# Extracted data entries:
--------------------

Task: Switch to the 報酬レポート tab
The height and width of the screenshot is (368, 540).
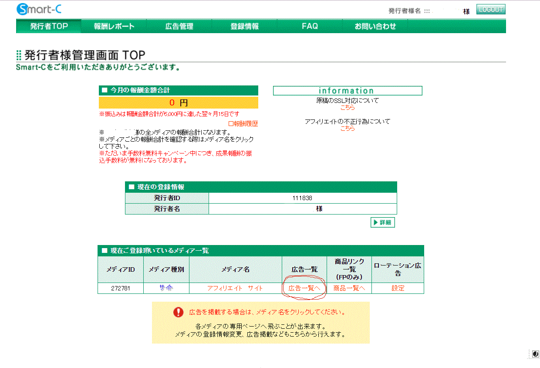Action: [114, 26]
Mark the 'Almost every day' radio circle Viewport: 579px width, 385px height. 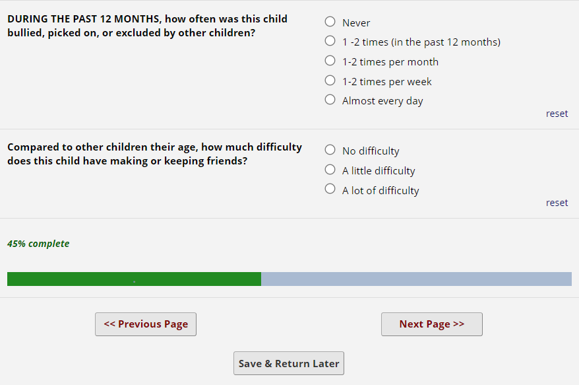coord(330,100)
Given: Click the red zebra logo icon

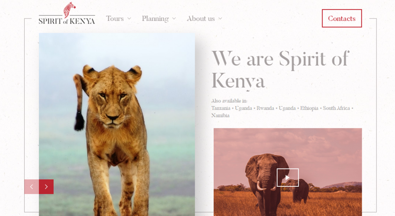Looking at the screenshot, I should click(x=69, y=10).
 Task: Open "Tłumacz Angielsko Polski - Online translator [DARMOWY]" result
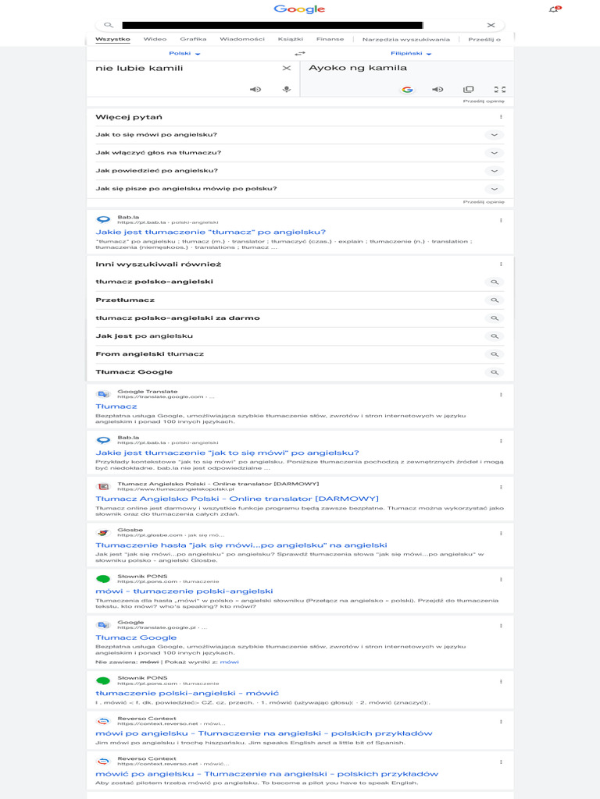(237, 499)
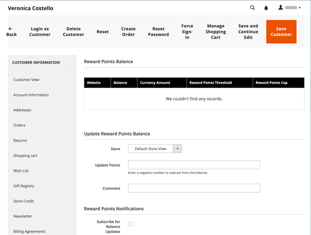Image resolution: width=311 pixels, height=235 pixels.
Task: Open the Store Credit tab
Action: coord(23,201)
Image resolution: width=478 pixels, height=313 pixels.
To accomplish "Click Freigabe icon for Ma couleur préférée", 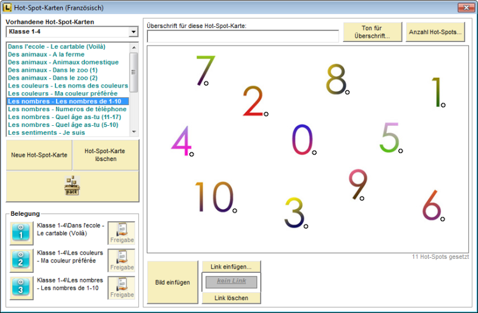I will [x=121, y=260].
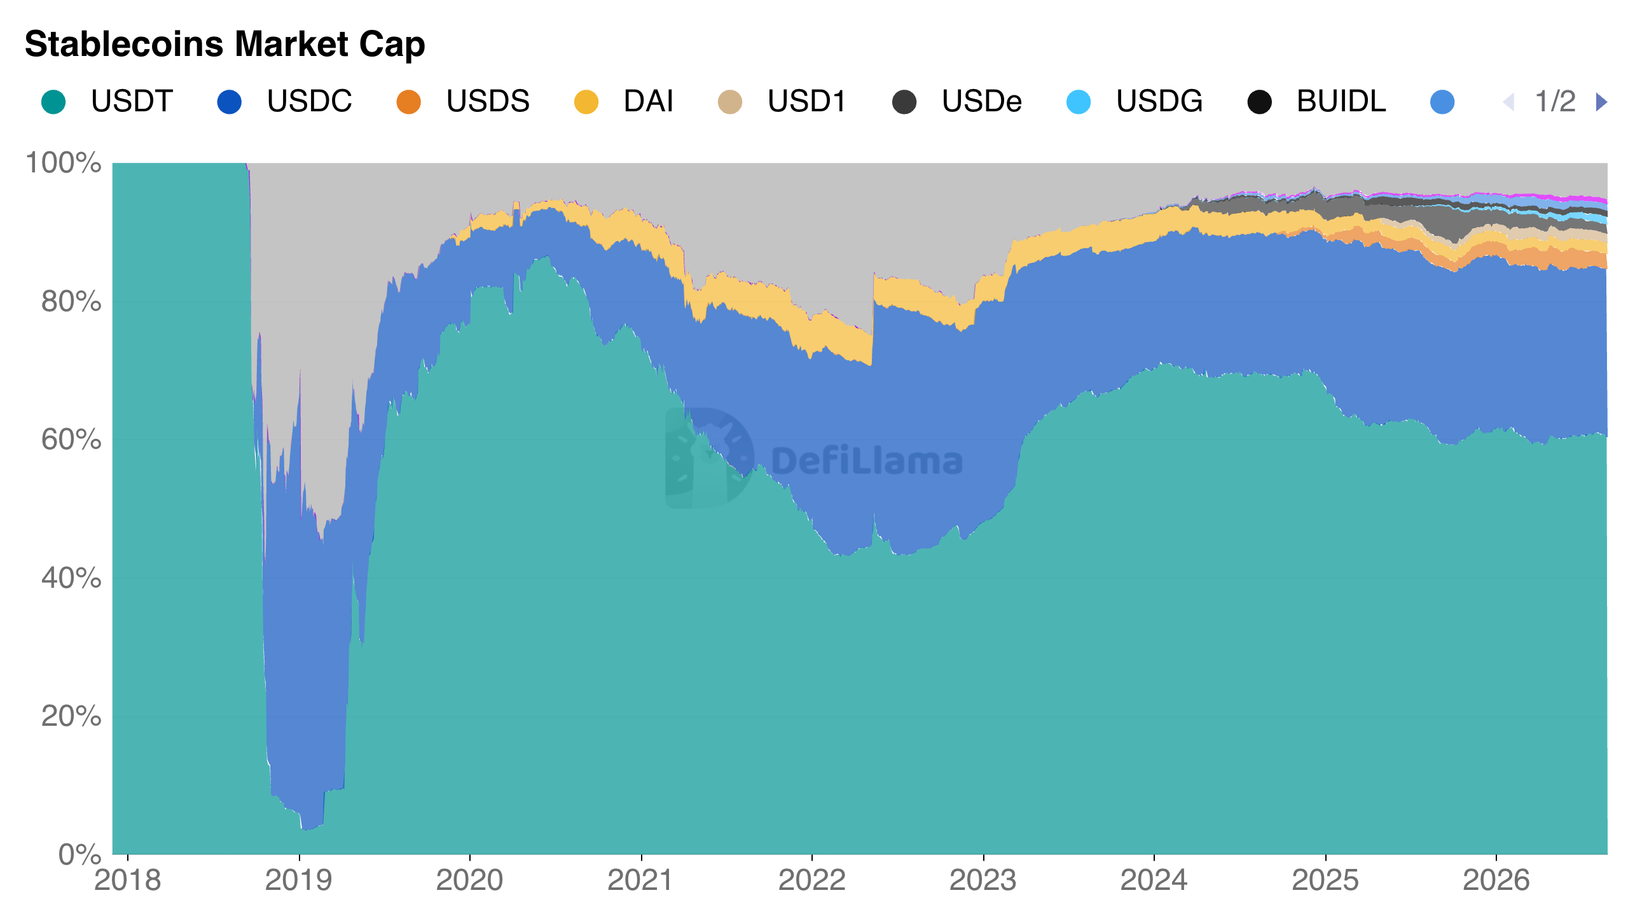Toggle the USDe legend label
1628x916 pixels.
point(981,101)
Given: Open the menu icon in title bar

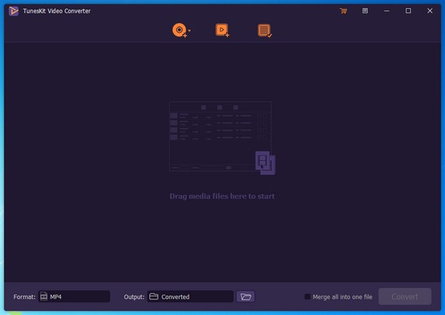Looking at the screenshot, I should coord(365,11).
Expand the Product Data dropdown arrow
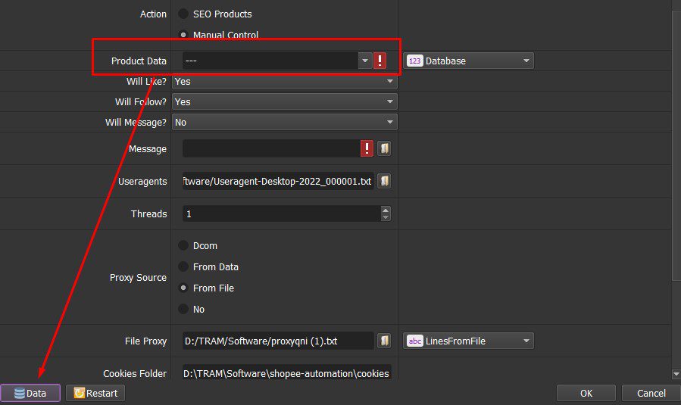 (x=365, y=61)
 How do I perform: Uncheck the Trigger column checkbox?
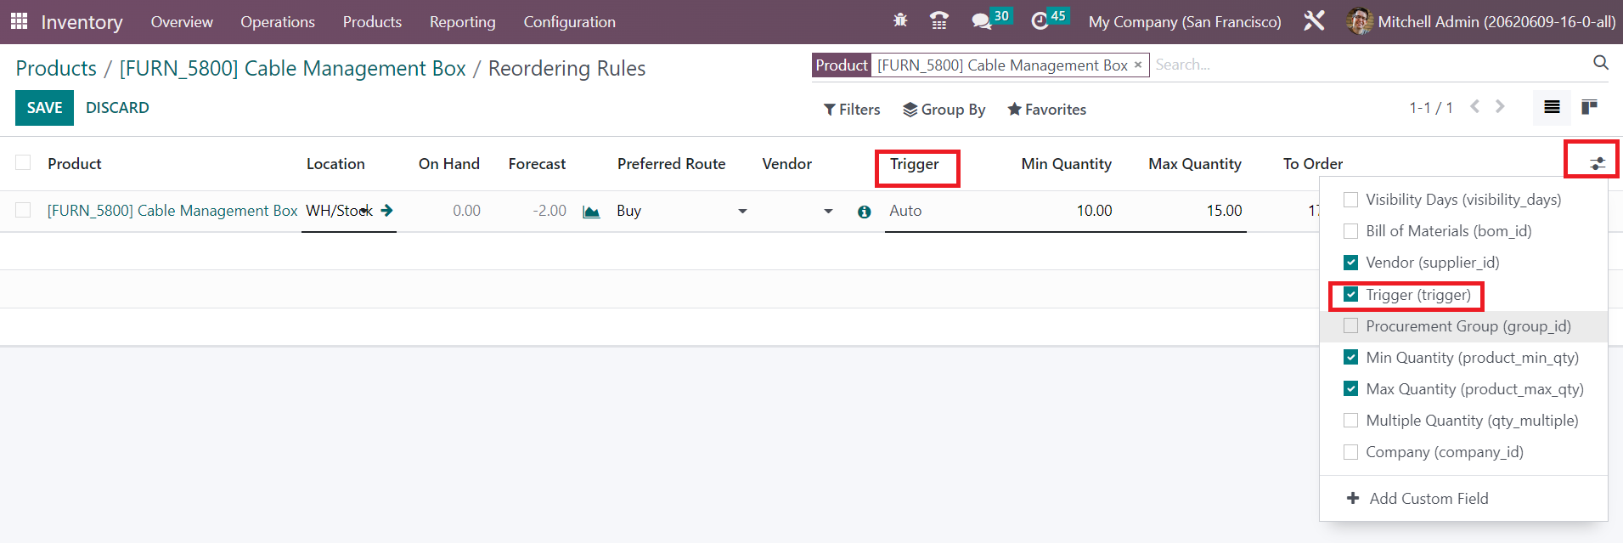click(1350, 295)
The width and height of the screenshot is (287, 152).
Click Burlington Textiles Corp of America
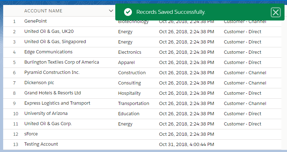click(x=62, y=62)
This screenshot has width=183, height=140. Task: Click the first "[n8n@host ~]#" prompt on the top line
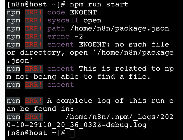(35, 4)
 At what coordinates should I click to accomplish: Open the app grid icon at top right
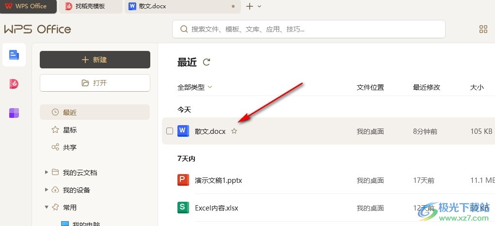pyautogui.click(x=483, y=29)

--------------------

# WHAT YOU NEED TO DO:
Write out exactly the lines from the one containing "The width and" to the last line of the records above, both included, and leave out any pictures.

# ANSWER BOX:
The width and height of the screenshot is (287, 152).
Click Burlington Textiles Corp of America
click(x=62, y=62)
This screenshot has width=183, height=140. Task: Click the first "[n8n@host ~]#" prompt on the top line
(35, 4)
 At what coordinates should I click to accomplish: Open the app grid icon at top right
pyautogui.click(x=483, y=29)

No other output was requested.